Project description:The naked mole-rat (NMR; Heterocephalus glaber) has recently gained considerable attention in the scientific community for its unique potential to unveil novel insights in the fields of medicine, biochemistry, and evolution. NMRs exhibit unique adaptations that include protracted fertility, cancer resistance, eusociality, and anoxia. This suite of adaptations is not found in other rodent species, suggesting that interrogating conserved and accelerated regions in the NMR genome will find regions of the NMR genome fundamental to their unique adaptations. However, the current NMR genome assembly has limits that make studying structural variations, heterozygosity, and non-coding adaptations challenging. We present a complete diploid naked-mole rat genome assembly by integrating long-read and 10X-linked read genome sequencing of a male NMR and its parents, and Hi-C sequencing in the NMR hypothalamus (N=2). Reads were identified as maternal, paternal or ambiguous (TrioCanu). We then polished genomes with Flye, Racon and Medaka. Assemblies were then scaffolded using the following tools in order: Scaff10X, Salsa2, 3d-DNA, Minimap2-alignment between assemblies, and the Juicebox Assembly Tools.
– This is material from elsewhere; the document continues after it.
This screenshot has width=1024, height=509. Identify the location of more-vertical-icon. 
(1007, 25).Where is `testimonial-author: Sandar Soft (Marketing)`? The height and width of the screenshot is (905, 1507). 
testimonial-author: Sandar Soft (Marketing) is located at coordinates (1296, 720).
We then subjected the assemblies to another round of polishing, including short-read polishing with Freebayes. We assembled the NMR mitochondrial genome with mitoVGP. Y chromosome contigs were identified by aligning male and female 10X linked reads to the paternal genome and finding male-biased contigs not present in the maternal genome. Contigs were assembled with publicly available male NMR Fibroblast Hi-C-seq data (SRR820318). Both assemblies have their sex chromosome haplotypes merged so that both assemblies have a high-quality X and Y chromosome. Finally, assemblies were evaluated with Quast, BUSCO, and Merqury, which all reported the base-pair quality and contiguity of both assemblies as high-quality. The assembly will next be annotated by Ensembl using public RNA-seq data from multiple tissues (SRP061363). Together, this assembly will provide a high-quality resource to the NMR and comparative genomics communities.